2. Novembro de 2010: finalização dos projetos da avenida, dividida em 5 partes (a partir daí a CEF tem até março de 2011 para análise - 60 dias).
3. Dezembro de 2010 - Março de 2011: cadastro sócio-econômico (já está aberta a licitação para as empresas que vão fazer esse levantamento).
4. Março de 2011: abertura das licitações para as obras.
5. Julho de 2011: início das obras.
6. Julho de 2012: término das obras.
Como se pode ver, o cronograma contempla apenas o levantamento topográfico e o cadastro dos moradores, que a rigor já deveria ter ocorrido, não havendo ainda a definição de áreas para o reassentamento, que também já deveria ter ocorrido, pois obviamente as áreas do entorno passíveis de compra já sofreram grande valorização diante da expectativa da obra. O governo diz que ainda estão sendo feitos levantamentos e avaliações de áreas na região e na cidade e que serão discutidas diferentes alternativas de reassentamento (verticalização na própria região, uso do Programa Minha Casa Minha Vida - PMCMV e bônus moradia), podendo ainda utilizado o aluguel social para transferir os moradores temporariamente enquanto as obras vão sendo feitas. Só que enquanto o tempo corre, as incorporadoras imobiliárias voam e as oportunidades tendem a se restringir a áreas cada vez mais distantes.

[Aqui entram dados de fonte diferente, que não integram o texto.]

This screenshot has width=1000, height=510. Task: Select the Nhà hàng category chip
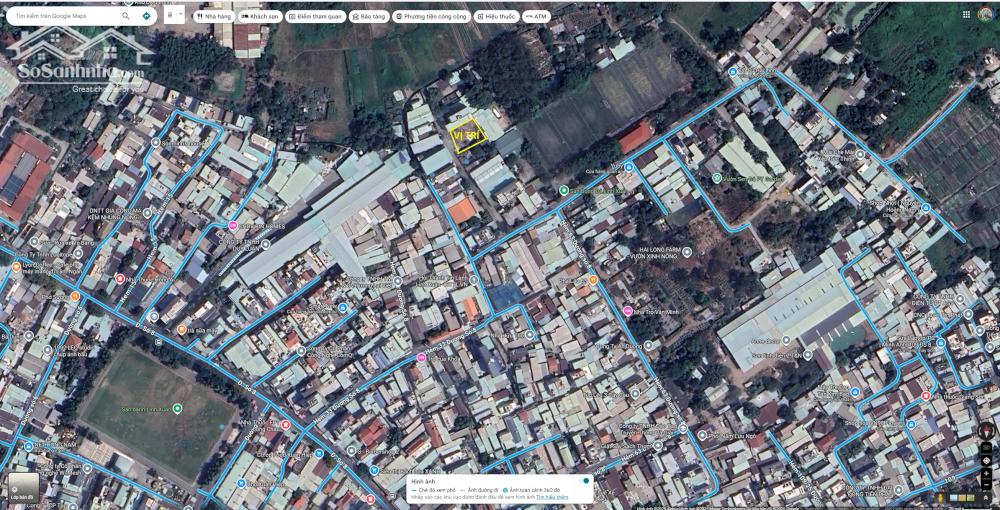213,17
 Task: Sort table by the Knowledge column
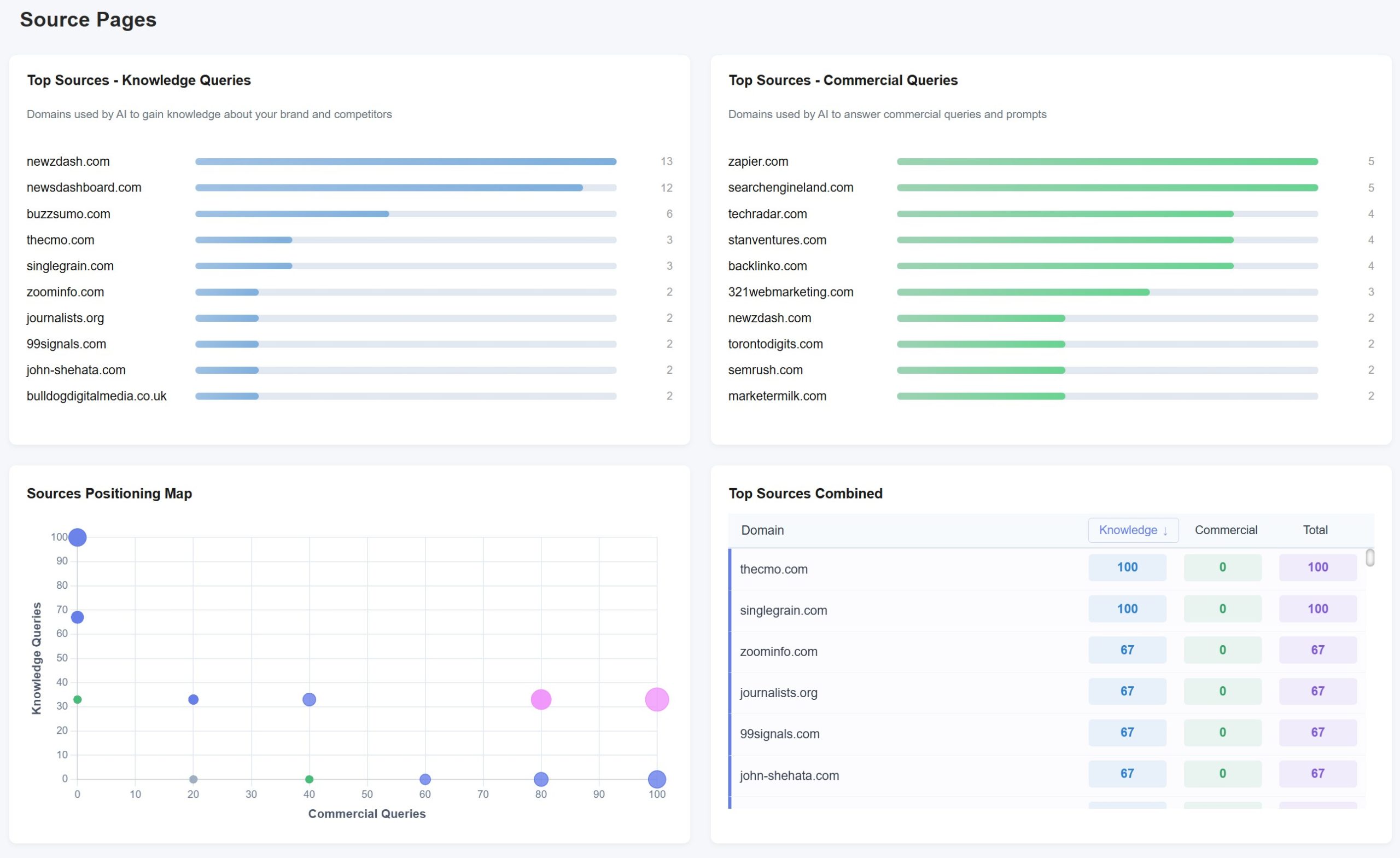pos(1131,530)
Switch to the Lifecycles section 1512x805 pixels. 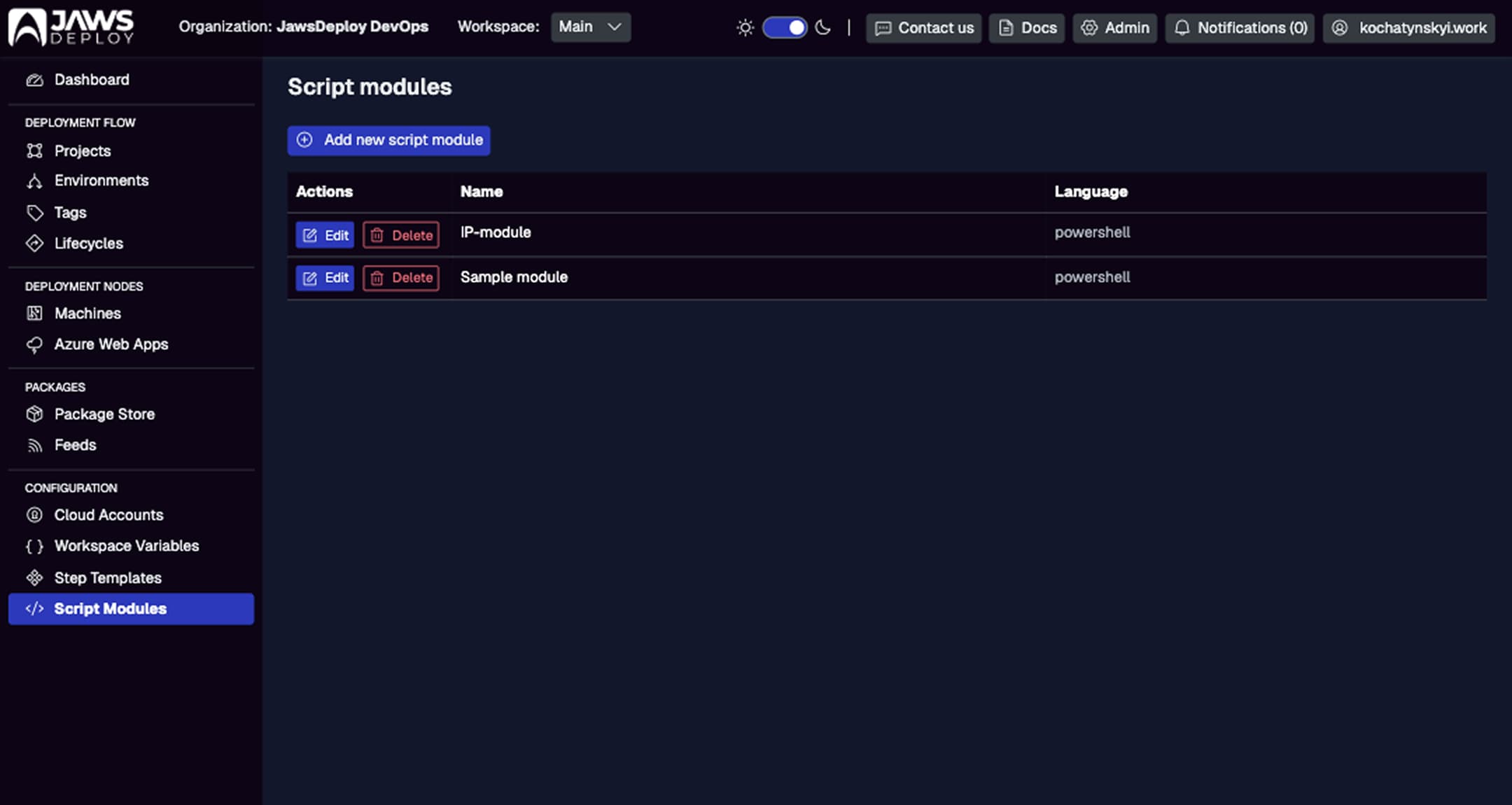[88, 243]
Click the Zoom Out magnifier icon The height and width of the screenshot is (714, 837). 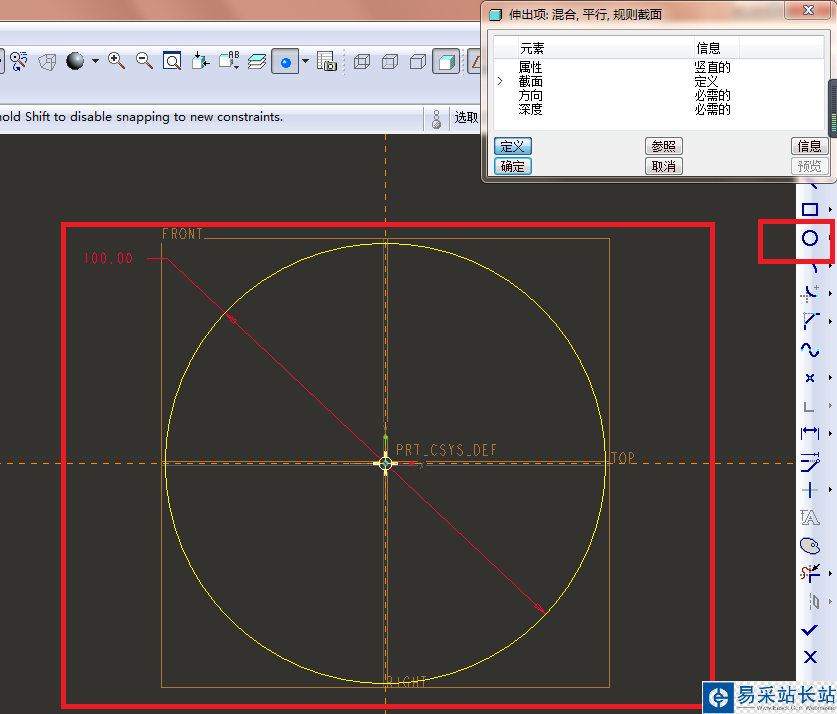(144, 61)
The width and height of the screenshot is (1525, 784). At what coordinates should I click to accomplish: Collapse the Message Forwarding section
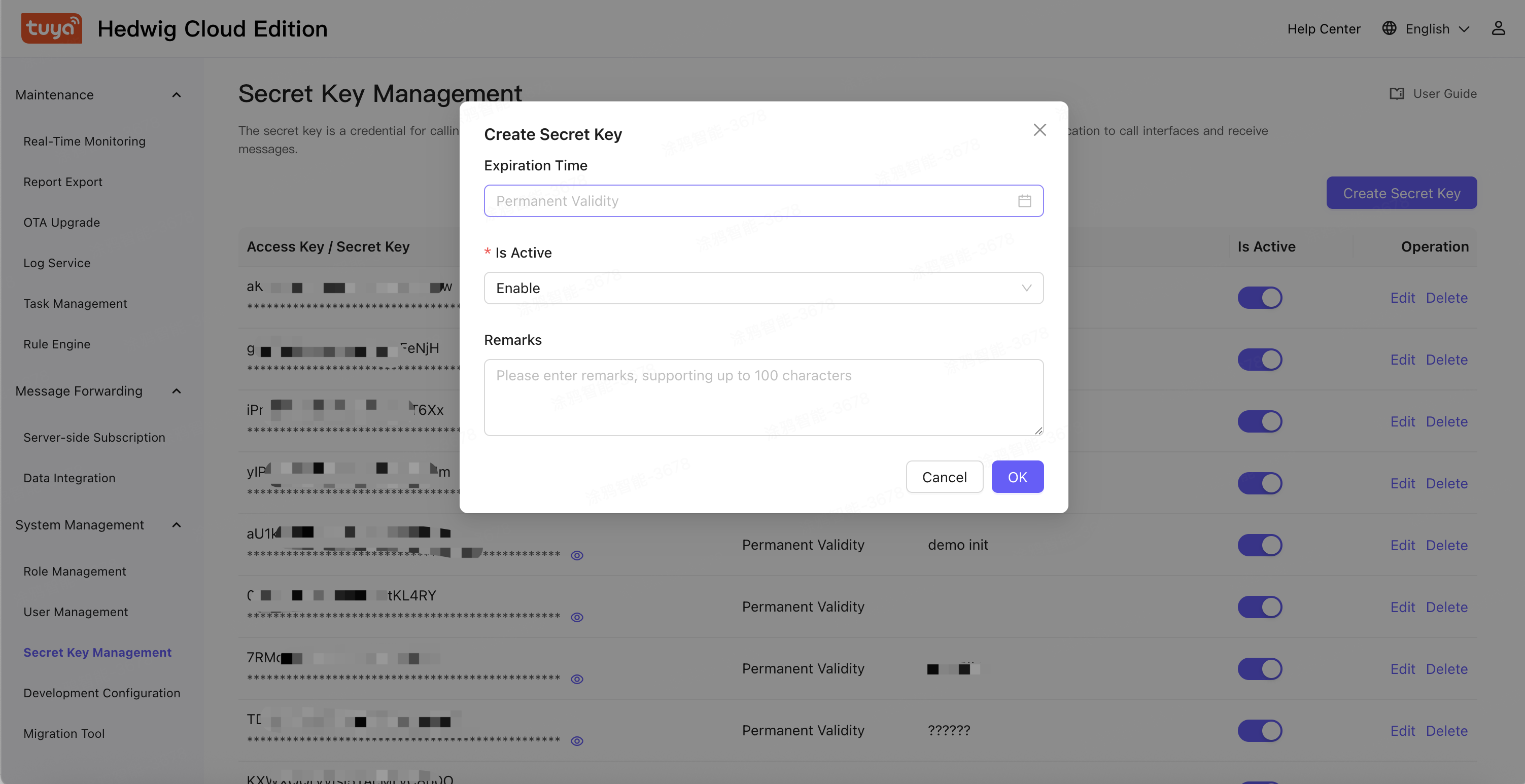tap(177, 391)
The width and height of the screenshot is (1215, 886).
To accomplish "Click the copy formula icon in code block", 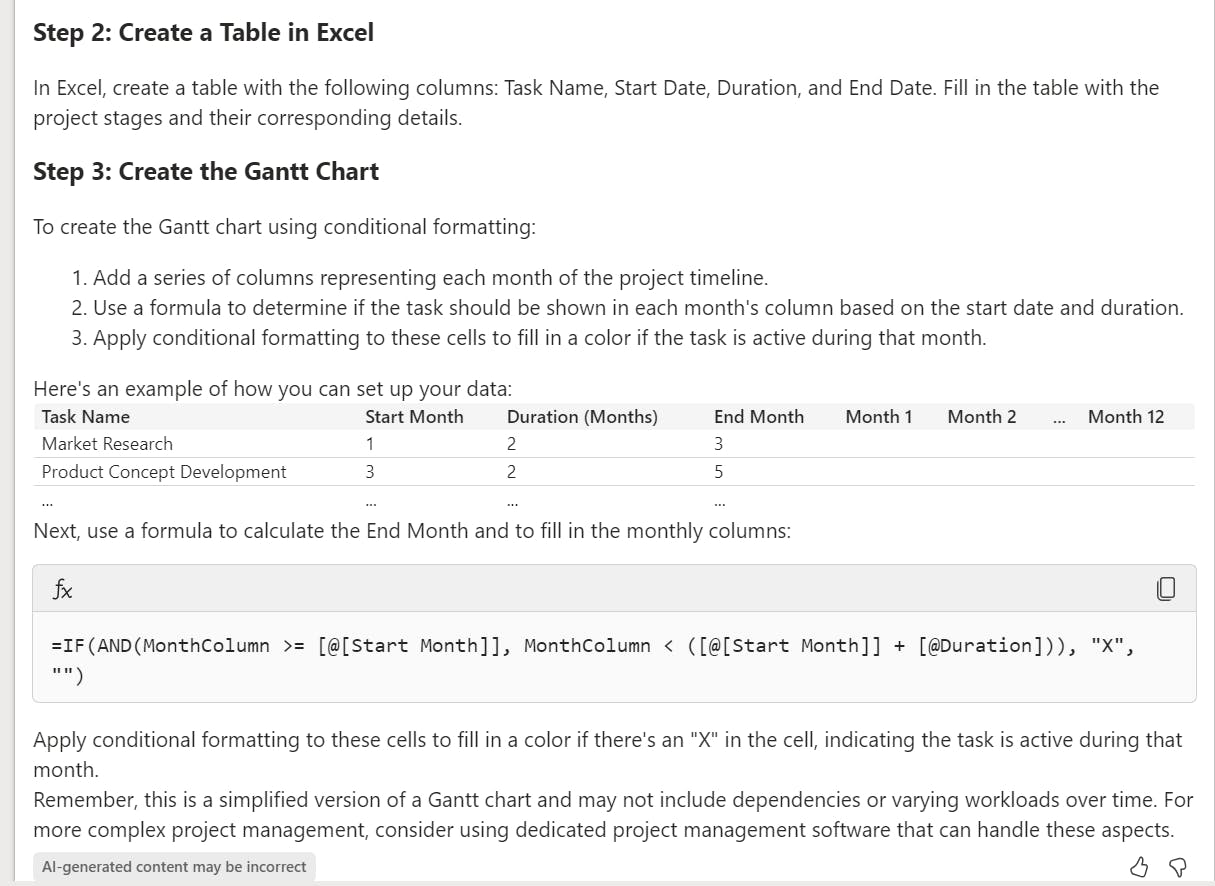I will (1165, 589).
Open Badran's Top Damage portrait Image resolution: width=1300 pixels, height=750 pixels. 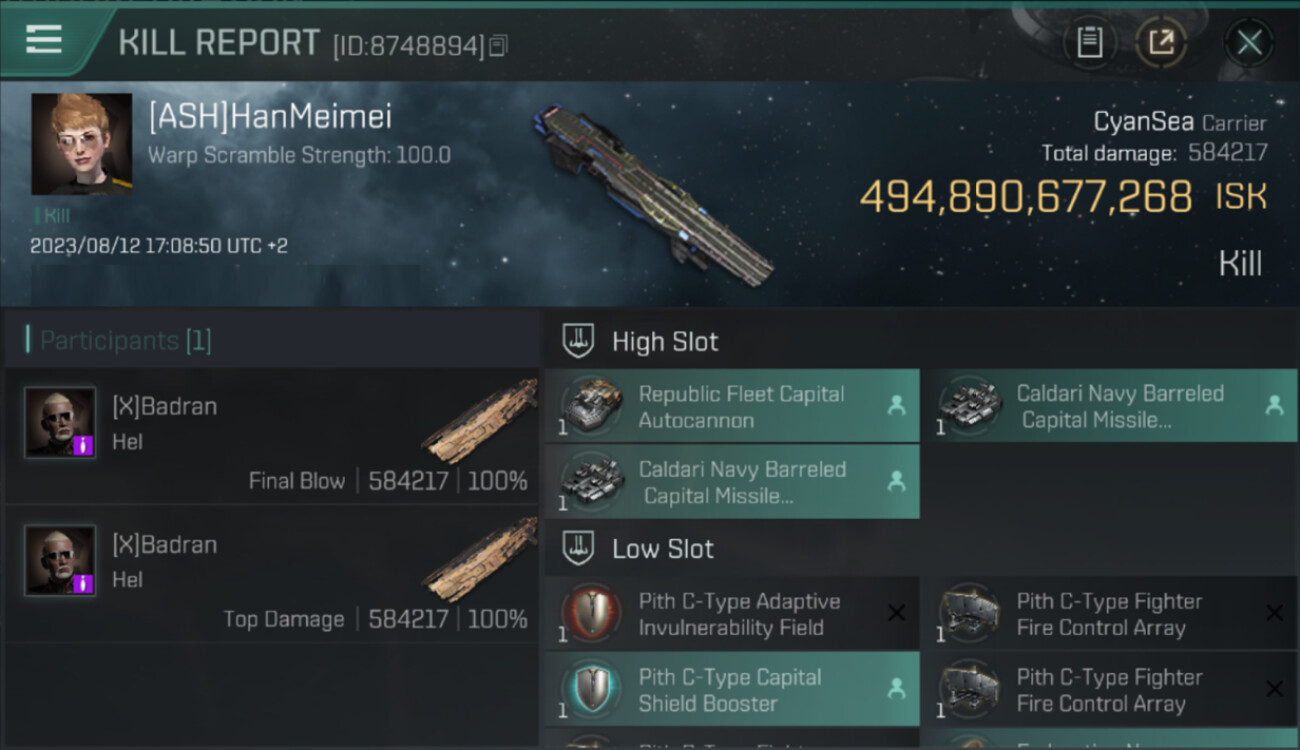(x=60, y=560)
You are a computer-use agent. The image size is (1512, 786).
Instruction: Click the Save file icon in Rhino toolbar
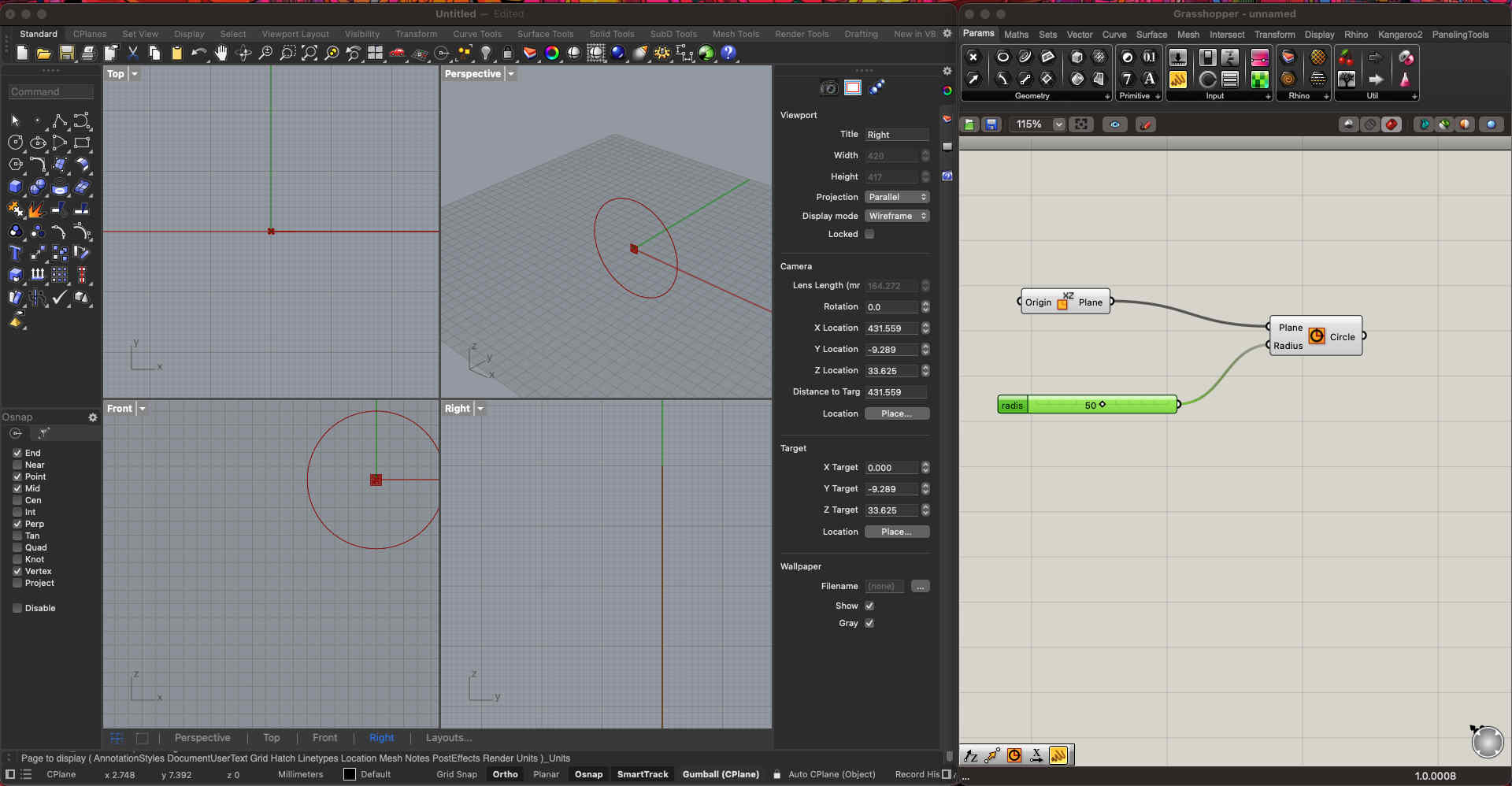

O medo das pessoas é de que os seus direitos não sejam respeitados e ocorra o mesmo que aconteceu no Cristal, com as obras praticamente soterrando as moradias e as pessoas sendo obrigadas a aceitar qualquer coisa. A duplicação da Avenida Tronco é uma obra que vem sendo tratada dentro da prefeitura há vários anos. Estudos internos já haviam apontado várias alternativas de reassentamento na própria região, através da compra de áreas. Por que esses estudos não foram aproveitados e as áreas adquiridas em tempo hábil? O que se está entendendo por verticalização, quando se sabe que uma grande parte das pessoas não terá como arcar com custos de condomínio? Como funcionaria o uso do PMCMV, uma vez que a maioria das pessoas na região não se cadastrou no programa e a fila já tem mais de 50 mil inscritos? Os moradores da Cruzeiro furariam a fila? O que é que as pessoas vão poder comprar com o bônus moradia, verdadeiro cheque-despejo, num contexto de especulação imobiliária crescente e negociação individual? Enfim, até que ponto as obras da Copa de 2014 trarão efetivamente benefícios para todos e não apenas servirão de pretexto para remover populações de áreas de interesse do mercado imobiliário? Sempre lembrando que as pessoas ao longo da Avenida Tronco estão em áreas de ocupação consolidada, ali residindo há décadas. São as perguntas que ficam e desafiam não apenas o governo, mas também as lideranças, movimentos, atores privados e, ao que tudo indica, também o Ministério Público.
P.R. eram as iniciais pintadas nas portas das casas requisitadas pela família real portuguesa quando de sua vinda ao Brasil em 1808, fugindo das tropas napoleônicas prestes a invadir Portugal. Significava que eram moradias expropriadas pelo Príncipe Regente, que o povo à época sabiamente traduziu como “Ponha-se na Rua”. Mais de 200 anos depois, em pleno terceiro milênio, é inadmissível que as coisas continuem ocorrendo daquela maneira. O império é outro, mas a lógica da despossessão parece ter voltado à moda.